Material to process |
###
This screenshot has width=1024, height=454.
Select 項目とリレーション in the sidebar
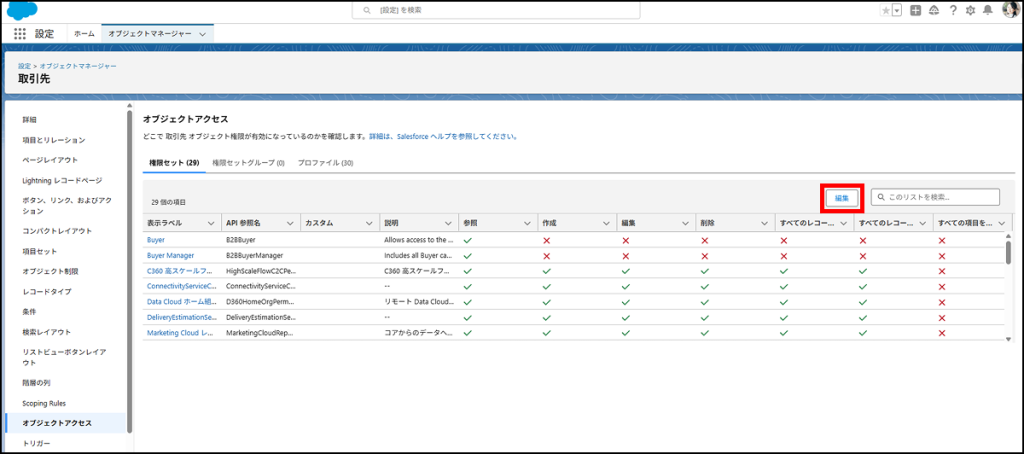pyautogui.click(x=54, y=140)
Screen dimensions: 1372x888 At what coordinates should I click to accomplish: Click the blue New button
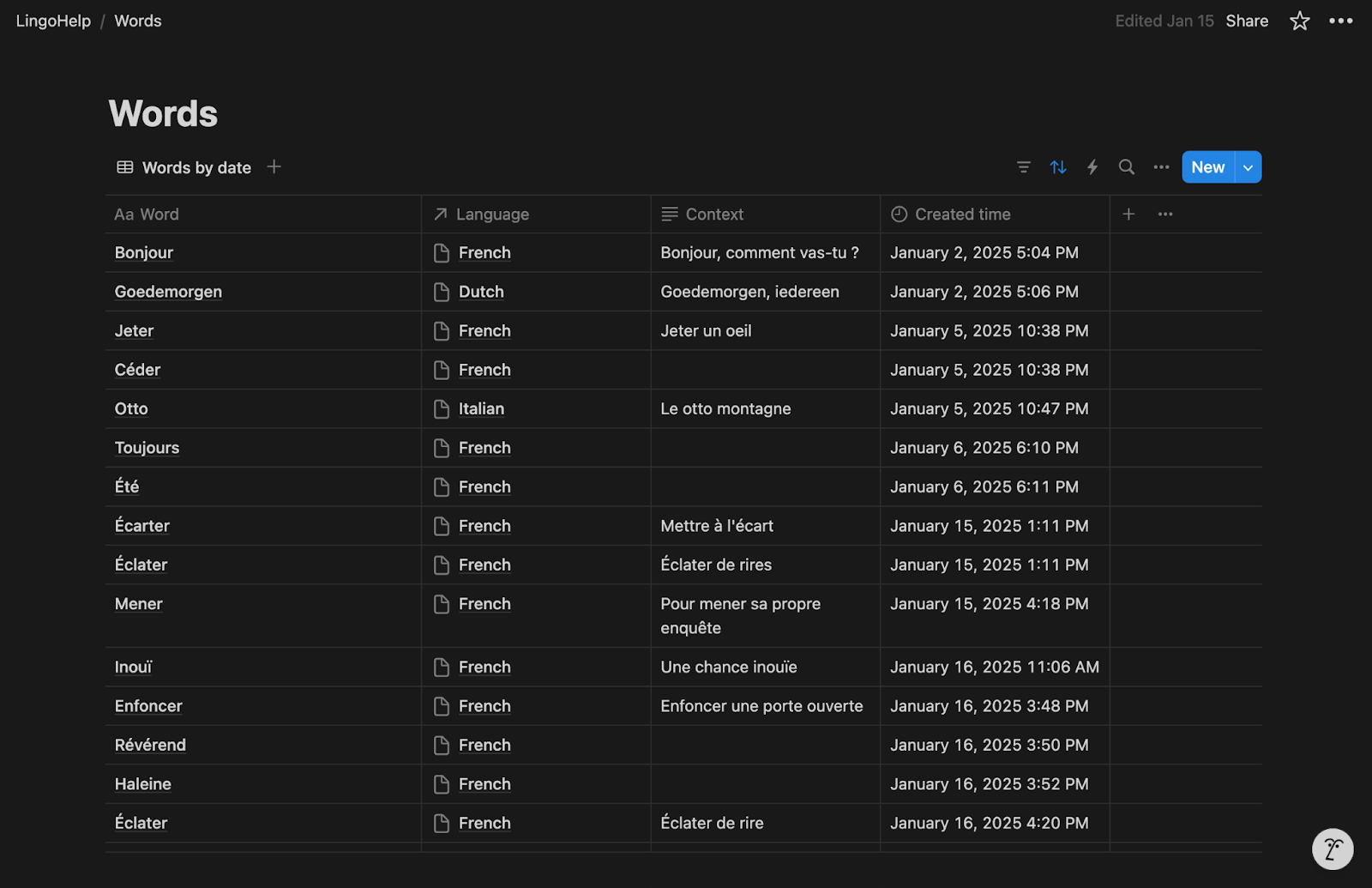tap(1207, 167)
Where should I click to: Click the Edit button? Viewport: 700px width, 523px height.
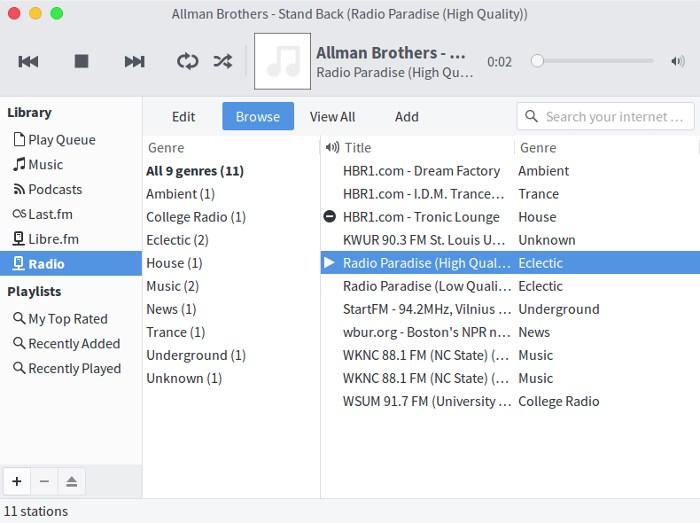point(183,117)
###
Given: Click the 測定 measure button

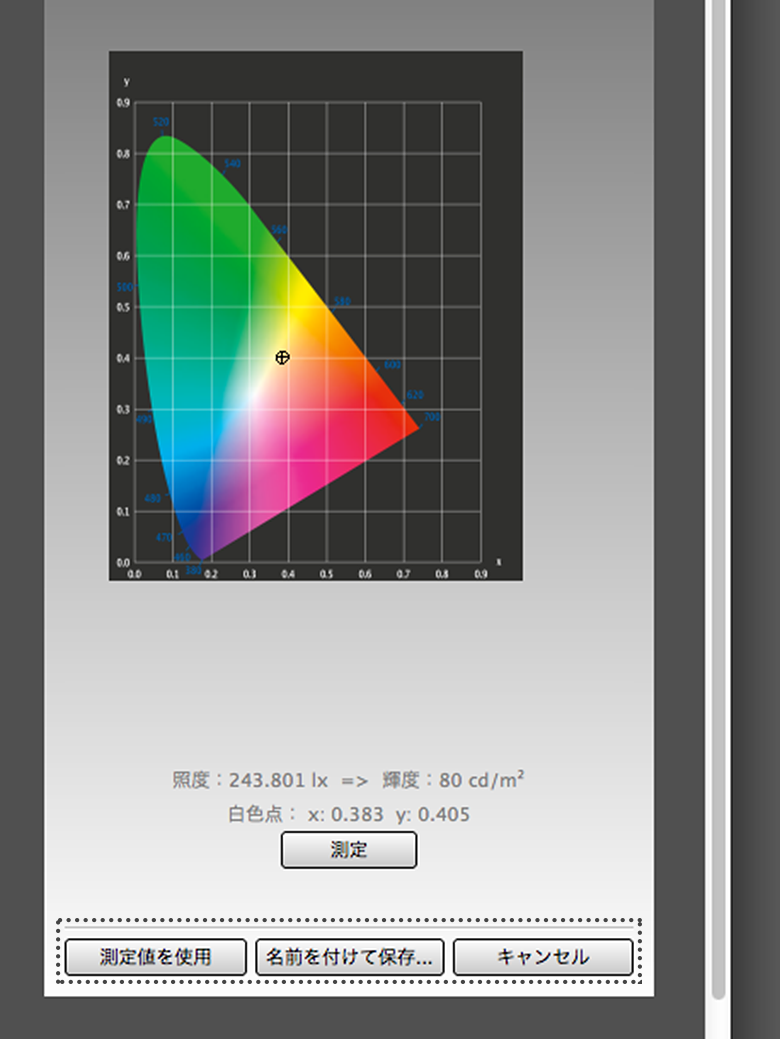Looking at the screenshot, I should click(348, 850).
###
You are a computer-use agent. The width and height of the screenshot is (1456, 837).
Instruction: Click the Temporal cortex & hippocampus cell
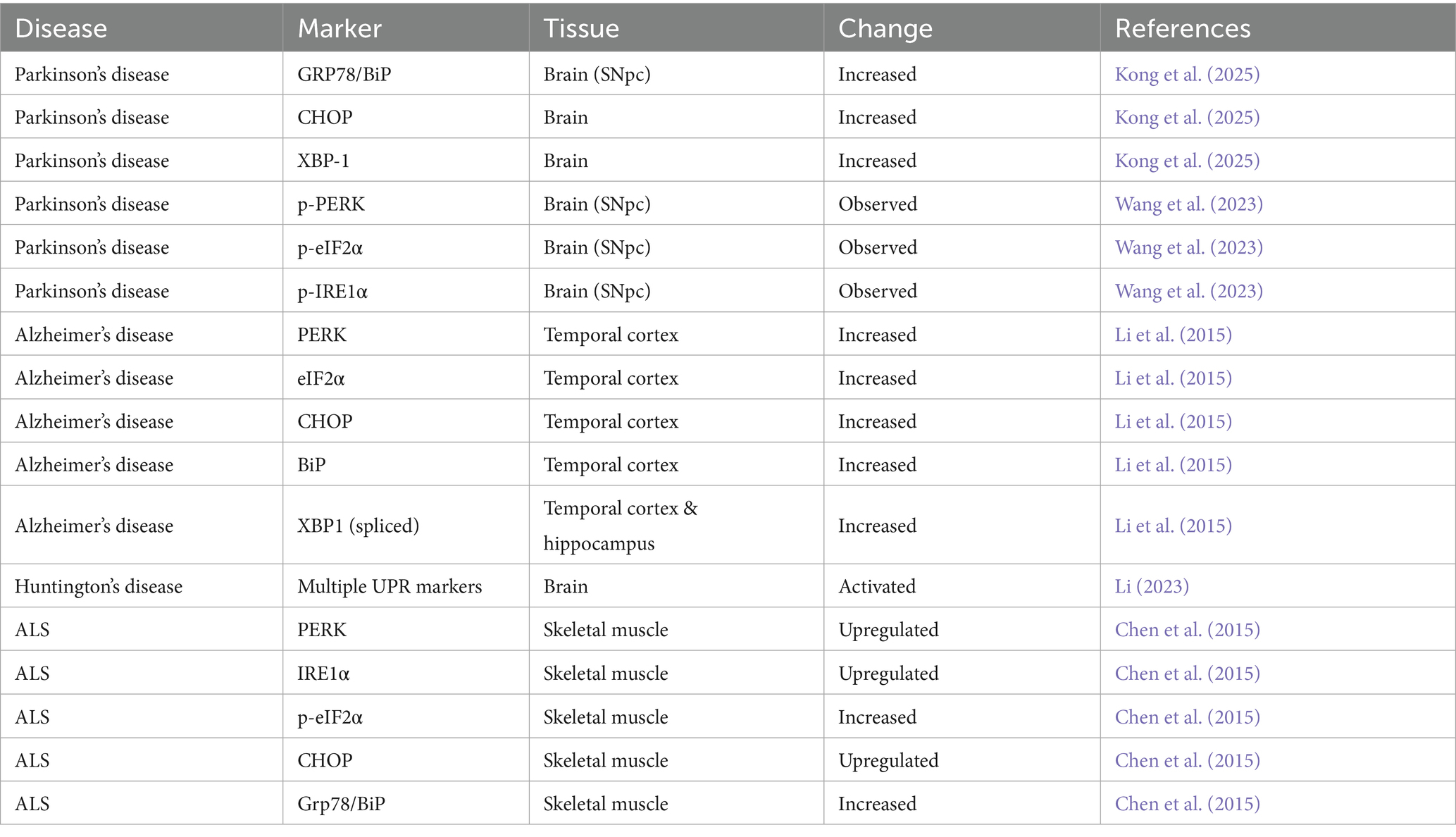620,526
###
Please collect every line of the items above that contains the string "height". Case counts, so match only that exact capitalization.

Full response |
This screenshot has width=1024, height=454.
Where should I click to: Click the Edit button? Viewport: 700px width, 523px height.
You are a computer-use agent. The width and height of the screenshot is (1456, 837).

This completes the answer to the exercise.